Wie passt all das zusammen? Gar nicht!

Man spart nicht in eine Rezession hinein, denn das verschärft die Krise. Man zwingt auch nicht seine EU-Partner, die Ausgaben zu kürzen, denn das dämpft die Auslandsnachfrage. Doch genau das plant die Eurogruppe, die sich am Montag in Luxemburg getroffen hat.
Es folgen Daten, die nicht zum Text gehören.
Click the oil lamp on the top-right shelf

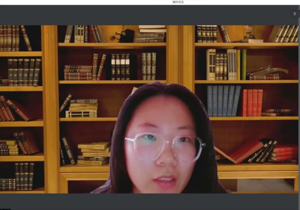(249, 32)
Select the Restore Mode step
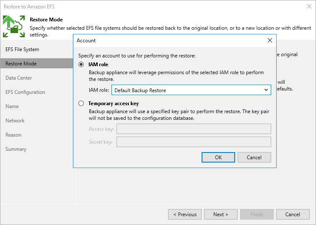Screen dimensions: 316x225 pyautogui.click(x=21, y=64)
Finanzminister Lindner hielt an der deutschen Schuldenbremse ebenso fest wie an den neuen EU-Schuldenregeln, die er mit geprägt hat. Damit zwingt er die Eurozone auf Sparkurs – obwohl Deutschland, die einstige Konjunkturlokomotive, bremst. Die Industrieaufträge brechen massiv ein.

Frankreich kündigte Einsparungen im öffentlichen Dienst und bei den Rentnern an. Die neue Regierung Barnier will zwar auch die Wohlhabenden stärker zur Kasse bitten. Doch mit ihren Maßnahmen erhöht sie die Spannungen, die schon jetzt enorm sind. Auch die Märkte sind nervös!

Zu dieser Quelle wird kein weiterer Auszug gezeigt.